Pleasantly the hours passed and the landmarks on shore—summer hotels, gaudy villas smirking coquettishly through the trees, boating establishments where gentlemen hire canoes for their ladies, or perhaps ladies for their canoes. Slowly we drew near to Mimico. There is an asylum at Mimico. We have heard friends of ours account for its presence there on the ground that one must be out of one's mind to live at Mimico; but as they had been fined for speeding through the village, it is possible that their opinion was not entirely unbiased.

Inch by inch Mimico slipped past the beautiful low free-board of the Gladiolus. And incidentally, that famous free-board began to seem lower than ever. For some little time the wind had been rising, and the waves kept growing bigger—"quite a sea kicking up," as Algie said—and now and then there was an unmistakeable slap of spray over the side. The original intention had been to go some miles further along the shore for lunch, but Algie finally decided to turn back to Mimico—not that he distrusted the seaworthy qualities of the Gladiolus or himself, but merely as a concession to the fears of the ladies in the party. He announced his intention of landing at the Asylum. He had been a visitor or a guest or something there, and professed to know the doctor quite well. Besides they had a good wharf, he said.

Algie managed to warp in the Gladiolus, after several determined efforts to knock the end off the concrete pier. Then we landed the grub. Each of the three gentlemen—we include Algie—assumed the white man's burden, while the ladies tripped on gracefully ahead. We advanced into the grounds of the Asylum. There were a number of the inmates strolling about, but they made no attempt to accost us. Evidently they thought we were new and more than usually weak-minded arrivals. There was much to support such a view.

We found a nice spot for picnicking. It was on a low bluff overlooking the Lake. Sombre pines cast romantic shadows about us. And the lunch was excellent—just such a lunch as marooned sailors might dream to find awaiting them in heaven. We even had initialed napkins. And as the food went down our spirits rose. We felt that the perils of the deep were a myth, and we said ha-ha in our hearts and asked for another piece of pie. Then, having eaten and the chicken bones having been thrown over the cliff, we lay about in graceful postures, listening to what the wild waves were saying and quoting such verse as we remembered out of the fifth reader.

Suddenly it occurred to someone that the wild waves were saying a good deal and that they were talking in a big bass voice. We woke up to the fact that the wind had wakened up some time previously.

"Lord, but it's going to be rough!" said Algie:

But none of us realized just how rough it was going to be, or we would have all walked to town. Seen from above, waves are very different from what they are when seen from below—a truth which no member of that party will ever doubt again. We hastily packed up and made a run for the wharf and the boat. When we got there we found that another boat had also sought its shelter. Two sun-burned youths in extremely primitive costumes brooded in it and smoked cigarettes and cursed their engine. They had tried everything they could think of, including a lot of language they had never thought of before, and the darn thing wouldn't go. Thereupon Algie climbed into their boat and worked like an African slave for half an hour, in spite of our appeals and unveiled hints that he was an ass.

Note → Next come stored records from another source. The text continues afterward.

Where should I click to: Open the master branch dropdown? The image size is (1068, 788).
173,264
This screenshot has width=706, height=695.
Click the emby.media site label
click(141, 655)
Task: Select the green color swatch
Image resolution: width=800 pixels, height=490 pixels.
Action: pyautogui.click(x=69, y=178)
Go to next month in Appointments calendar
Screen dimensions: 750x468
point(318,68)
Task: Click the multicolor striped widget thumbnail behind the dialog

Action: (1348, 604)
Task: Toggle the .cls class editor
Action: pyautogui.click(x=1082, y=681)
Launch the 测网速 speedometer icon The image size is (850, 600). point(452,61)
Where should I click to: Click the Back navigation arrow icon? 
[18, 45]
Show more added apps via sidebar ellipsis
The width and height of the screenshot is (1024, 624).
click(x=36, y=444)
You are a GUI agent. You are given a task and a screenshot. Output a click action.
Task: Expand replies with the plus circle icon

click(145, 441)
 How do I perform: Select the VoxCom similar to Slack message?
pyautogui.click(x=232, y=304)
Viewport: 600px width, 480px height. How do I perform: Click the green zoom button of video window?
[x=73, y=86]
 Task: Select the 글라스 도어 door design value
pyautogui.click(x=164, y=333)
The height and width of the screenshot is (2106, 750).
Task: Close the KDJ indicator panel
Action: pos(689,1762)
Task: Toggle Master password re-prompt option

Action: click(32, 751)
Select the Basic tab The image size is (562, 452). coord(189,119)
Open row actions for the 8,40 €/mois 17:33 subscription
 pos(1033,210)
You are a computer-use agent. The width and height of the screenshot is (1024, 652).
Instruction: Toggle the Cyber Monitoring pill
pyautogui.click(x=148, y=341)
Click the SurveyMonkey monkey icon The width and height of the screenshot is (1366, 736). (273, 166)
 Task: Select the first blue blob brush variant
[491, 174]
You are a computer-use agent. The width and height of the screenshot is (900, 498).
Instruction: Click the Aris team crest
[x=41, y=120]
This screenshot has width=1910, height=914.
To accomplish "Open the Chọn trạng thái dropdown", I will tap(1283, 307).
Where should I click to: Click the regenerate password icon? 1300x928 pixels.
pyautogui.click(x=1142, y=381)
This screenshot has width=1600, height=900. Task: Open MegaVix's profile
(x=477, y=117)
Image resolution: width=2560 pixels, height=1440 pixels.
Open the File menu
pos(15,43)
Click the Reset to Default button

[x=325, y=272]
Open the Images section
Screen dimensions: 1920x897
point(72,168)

At last even Algie gave the task up and consented to get back into his own boat and begin a little Græco-Roman with his own engine. Strangely enough, that temperamental machine was quite amenable this time. It took only twelve minutes and a few damns to start it. Promptly we backed into the other fellow's anchor rope and put several fancy stitches into it with our propeller. Naturally our propeller became somewhat involved in the process. The other gentlemen—and when we say "gentlemen!"—refused to let us cut the rope, so there was nothing for it but to land the ladies once more, shoo them away from the wharf, undress Algie, and put him into the water. We kept him there till he had untied the propeller, and then we dragged him in, half-frozen. When he recovered sufficiently to be able to speak, he used some expressions which we are personally treasuring up for an occasion of great mental stress.

We rounded the break-water, incidentally scraping all the paint off one side of the boat, and then everything happened at once. A great big wave with a white head saw us coming, gave a glad, wild shout, and jumped aboard. The Gladiolus shuddered and groaned, and we all shuddered and groaned. But it was only the beginning. The big wave was followed by a bigger, which also climbed playfully aboard and coiled up in our laps. And then all Lake Ontario seemed to crowd in on us at once. We were breathing, drinking, and absorbing water which we had intended using solely for purposes of navigation.

The way the Gladiolus acted would have been a revelation to a builder of submarines. That rakish craft, with the long, narrow lines and the lovely low freeboard, dived into every wave and shipped it gracefully all over the passengers. With a very little coaxing, she would have plunged down and run along the bottom. Now and then she came up to breathe, and then we all looked a mute farewell at one another and disappeared once more beneath the foam. None of us ever expected to see Yonge Street and the department-stores again.